Task details = Output only these lines, set down exactly: the one containing "Aggiungi camera (233, 1739)" and each line after it through the end of the records.

*** Dataset content ***

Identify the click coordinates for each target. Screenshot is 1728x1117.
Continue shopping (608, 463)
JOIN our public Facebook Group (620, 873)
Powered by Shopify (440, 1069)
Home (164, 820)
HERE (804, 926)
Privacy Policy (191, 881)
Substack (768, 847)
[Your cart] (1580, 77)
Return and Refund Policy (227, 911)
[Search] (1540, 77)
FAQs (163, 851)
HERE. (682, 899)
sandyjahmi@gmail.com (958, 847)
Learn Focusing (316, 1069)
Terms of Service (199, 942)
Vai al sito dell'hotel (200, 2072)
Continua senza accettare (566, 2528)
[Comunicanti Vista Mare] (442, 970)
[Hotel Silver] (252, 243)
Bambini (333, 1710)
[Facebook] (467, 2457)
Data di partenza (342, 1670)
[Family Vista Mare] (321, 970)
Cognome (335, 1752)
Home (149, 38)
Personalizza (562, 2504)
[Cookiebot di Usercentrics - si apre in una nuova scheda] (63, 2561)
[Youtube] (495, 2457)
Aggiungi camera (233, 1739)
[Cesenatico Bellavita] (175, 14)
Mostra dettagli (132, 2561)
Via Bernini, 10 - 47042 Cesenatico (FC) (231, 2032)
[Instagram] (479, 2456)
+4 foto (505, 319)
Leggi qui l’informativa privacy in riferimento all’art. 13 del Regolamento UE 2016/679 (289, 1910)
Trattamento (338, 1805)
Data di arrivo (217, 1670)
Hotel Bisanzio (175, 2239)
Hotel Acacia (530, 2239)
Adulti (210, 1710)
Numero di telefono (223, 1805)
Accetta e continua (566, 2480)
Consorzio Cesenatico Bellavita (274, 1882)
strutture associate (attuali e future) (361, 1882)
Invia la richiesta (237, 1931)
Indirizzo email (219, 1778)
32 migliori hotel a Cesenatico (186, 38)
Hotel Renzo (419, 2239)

*** End of Dataset content ***

Task result =
Aggiungi camera (233, 1739)
[Cesenatico Bellavita] (175, 14)
Mostra dettagli (132, 2561)
Via Bernini, 10 - 47042 Cesenatico (FC) (231, 2032)
[Instagram] (479, 2456)
+4 foto (505, 319)
Leggi qui l’informativa privacy in riferimento all’art. 13 del Regolamento UE 2016/679 (289, 1910)
Trattamento (338, 1805)
Data di arrivo (217, 1670)
Hotel Bisanzio (175, 2239)
Hotel Acacia (530, 2239)
Adulti (210, 1710)
Numero di telefono (223, 1805)
Accetta e continua (566, 2480)
Consorzio Cesenatico Bellavita (274, 1882)
strutture associate (attuali e future) (361, 1882)
Invia la richiesta (237, 1931)
Indirizzo email (219, 1778)
32 migliori hotel a Cesenatico (186, 38)
Hotel Renzo (419, 2239)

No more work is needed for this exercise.